Depth based stable election routing protocol for heterogeneous internet of underwater things (IoUT) energy efficiency

Abstract

Internet of underwater things (IoUT) is a technology enabling underwater sensor nodes to communicate with the IoT networks to support various applications. Efficient energy utilization and network lifetime are the two main critical issues related to the IoUT. Both performance factors are related to how efficiently the routing protocol is tailored especially for heterogeneous IoUT. In this context, efficient routing protocols that consider underwater nodes (UNs) energy heterogeneity can adjust the energy imbalance, especially in heterogeneous IoUT scenarios. In IoUT, both the UN's energies and their depths can greatly affect the energy efficiency and clustering-based routing protocol. This paper provided an energy and depth-based stable election routing protocol (SEP) to suit the requirements of underwater communications.
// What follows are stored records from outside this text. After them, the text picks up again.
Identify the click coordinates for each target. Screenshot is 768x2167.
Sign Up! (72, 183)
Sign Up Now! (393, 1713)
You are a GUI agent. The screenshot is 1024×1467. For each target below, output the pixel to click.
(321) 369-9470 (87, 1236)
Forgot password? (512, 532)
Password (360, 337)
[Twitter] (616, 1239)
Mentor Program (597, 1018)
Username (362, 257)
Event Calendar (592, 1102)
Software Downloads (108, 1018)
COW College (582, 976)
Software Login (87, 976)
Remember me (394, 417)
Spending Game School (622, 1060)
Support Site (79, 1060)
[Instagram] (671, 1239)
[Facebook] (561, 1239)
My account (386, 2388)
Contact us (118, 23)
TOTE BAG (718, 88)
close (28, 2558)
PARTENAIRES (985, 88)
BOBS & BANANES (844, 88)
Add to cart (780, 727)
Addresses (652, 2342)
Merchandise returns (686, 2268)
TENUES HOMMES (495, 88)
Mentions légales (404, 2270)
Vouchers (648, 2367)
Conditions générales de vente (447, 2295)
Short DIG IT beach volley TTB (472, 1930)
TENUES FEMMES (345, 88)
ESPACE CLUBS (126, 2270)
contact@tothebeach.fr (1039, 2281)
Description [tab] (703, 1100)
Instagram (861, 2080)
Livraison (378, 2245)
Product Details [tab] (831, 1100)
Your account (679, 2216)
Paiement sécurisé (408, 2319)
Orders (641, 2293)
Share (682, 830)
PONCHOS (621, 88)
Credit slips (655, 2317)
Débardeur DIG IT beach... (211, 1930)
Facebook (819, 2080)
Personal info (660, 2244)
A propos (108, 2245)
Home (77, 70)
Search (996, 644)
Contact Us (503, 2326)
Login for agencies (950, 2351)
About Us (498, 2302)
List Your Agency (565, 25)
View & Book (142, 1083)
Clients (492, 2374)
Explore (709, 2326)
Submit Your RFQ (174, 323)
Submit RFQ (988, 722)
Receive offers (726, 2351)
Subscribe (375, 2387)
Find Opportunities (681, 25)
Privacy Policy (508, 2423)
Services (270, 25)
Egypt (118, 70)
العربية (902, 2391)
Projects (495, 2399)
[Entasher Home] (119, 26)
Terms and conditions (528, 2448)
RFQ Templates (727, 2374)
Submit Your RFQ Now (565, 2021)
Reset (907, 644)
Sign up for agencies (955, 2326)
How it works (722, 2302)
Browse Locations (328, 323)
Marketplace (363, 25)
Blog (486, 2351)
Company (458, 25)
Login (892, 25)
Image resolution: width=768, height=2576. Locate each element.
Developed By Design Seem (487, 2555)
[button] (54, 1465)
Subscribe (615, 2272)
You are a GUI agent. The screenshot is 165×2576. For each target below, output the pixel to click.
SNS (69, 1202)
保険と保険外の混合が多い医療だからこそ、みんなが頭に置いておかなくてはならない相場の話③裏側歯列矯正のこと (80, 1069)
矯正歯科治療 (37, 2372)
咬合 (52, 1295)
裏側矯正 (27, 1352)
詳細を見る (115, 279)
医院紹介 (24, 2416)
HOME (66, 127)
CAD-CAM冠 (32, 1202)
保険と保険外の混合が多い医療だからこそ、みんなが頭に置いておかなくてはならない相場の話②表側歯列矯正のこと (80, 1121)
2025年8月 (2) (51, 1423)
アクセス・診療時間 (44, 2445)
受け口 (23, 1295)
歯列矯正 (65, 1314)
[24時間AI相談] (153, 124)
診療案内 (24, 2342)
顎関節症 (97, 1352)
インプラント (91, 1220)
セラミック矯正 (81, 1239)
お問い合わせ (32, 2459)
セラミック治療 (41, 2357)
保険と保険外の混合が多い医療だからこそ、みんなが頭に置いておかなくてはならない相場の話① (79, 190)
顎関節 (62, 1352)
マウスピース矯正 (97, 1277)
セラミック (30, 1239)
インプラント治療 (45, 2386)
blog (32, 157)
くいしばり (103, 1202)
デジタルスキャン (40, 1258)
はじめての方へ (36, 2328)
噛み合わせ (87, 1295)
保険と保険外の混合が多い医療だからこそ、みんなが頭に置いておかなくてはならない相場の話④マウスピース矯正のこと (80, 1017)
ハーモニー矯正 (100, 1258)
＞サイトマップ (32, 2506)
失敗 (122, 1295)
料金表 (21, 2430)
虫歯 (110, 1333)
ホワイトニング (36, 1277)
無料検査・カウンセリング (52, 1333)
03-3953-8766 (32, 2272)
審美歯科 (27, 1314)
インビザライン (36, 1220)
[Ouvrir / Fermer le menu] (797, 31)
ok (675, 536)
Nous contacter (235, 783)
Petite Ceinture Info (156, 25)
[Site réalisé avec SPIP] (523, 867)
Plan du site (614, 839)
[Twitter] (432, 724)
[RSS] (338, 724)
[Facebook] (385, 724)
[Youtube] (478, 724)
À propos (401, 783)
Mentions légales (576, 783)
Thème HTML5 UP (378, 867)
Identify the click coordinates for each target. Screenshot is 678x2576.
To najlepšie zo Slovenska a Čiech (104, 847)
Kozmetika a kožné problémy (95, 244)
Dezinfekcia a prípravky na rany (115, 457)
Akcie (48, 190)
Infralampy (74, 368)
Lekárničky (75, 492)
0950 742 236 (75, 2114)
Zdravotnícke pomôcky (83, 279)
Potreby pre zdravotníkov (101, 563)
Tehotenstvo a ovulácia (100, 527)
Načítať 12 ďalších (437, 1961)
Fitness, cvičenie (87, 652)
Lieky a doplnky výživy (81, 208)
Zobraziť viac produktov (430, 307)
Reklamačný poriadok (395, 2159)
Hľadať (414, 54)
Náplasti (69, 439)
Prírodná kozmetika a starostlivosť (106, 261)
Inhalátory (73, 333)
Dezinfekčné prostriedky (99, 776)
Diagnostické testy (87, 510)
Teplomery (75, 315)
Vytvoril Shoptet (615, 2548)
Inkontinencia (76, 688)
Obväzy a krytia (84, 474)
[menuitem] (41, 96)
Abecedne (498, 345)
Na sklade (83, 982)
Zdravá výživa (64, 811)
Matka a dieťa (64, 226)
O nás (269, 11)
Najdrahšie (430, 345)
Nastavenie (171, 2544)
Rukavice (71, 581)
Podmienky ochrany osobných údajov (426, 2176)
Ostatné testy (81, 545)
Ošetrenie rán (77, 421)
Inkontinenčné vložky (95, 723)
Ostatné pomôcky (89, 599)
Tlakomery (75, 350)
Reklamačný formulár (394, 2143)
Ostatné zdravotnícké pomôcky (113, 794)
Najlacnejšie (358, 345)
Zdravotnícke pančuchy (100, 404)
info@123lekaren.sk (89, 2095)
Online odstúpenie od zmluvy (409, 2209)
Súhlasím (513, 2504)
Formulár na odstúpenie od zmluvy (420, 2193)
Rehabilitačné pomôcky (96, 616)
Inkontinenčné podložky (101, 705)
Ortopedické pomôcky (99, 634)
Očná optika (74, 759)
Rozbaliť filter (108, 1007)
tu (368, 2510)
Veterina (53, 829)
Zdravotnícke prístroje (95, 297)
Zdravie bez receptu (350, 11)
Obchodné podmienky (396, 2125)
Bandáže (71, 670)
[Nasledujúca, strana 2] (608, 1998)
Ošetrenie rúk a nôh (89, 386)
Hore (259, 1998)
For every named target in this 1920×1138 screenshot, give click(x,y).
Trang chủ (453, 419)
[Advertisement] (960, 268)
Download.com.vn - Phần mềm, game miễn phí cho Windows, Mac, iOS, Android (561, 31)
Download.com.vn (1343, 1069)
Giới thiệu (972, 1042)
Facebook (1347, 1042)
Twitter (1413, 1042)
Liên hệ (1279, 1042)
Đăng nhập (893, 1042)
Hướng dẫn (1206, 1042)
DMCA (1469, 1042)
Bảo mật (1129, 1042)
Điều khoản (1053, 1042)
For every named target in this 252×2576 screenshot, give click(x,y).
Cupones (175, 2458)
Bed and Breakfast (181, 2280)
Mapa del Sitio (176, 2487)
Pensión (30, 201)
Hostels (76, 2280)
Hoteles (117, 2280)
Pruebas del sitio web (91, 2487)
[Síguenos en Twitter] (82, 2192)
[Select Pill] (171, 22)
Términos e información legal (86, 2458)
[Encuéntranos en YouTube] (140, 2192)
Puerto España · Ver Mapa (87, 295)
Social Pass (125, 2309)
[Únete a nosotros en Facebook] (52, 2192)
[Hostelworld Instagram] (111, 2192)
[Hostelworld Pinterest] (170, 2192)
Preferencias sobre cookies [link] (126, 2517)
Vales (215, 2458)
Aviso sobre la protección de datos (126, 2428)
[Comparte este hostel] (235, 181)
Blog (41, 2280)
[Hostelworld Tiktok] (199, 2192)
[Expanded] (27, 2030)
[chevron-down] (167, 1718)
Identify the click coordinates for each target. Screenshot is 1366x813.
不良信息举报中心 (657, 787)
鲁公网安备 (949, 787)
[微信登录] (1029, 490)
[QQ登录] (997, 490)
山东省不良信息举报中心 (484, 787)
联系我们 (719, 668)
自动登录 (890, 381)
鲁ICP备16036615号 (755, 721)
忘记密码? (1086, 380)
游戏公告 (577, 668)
The objective of the depth-based SEP protocol is to enhance energy-efficient routing while considering the varying energy levels of UNs in IoUT. The proposed protocol depends on the depth-based cluster head (CH) election approach by defining distinct functions tailored for UNs with different energy levels and depths, in addition to the distance between the selected CH and the surface base station. Experimental results indicate that depth-based SEP-IoUT protocol outperforms network lifetime more than conventional SEP and SEP-IoUT. It gives an average stability period of 19.6 % in addition to reducing energy consumption by 39 % and 15.7 % when compared to SEP and SEP-IoUT respectively.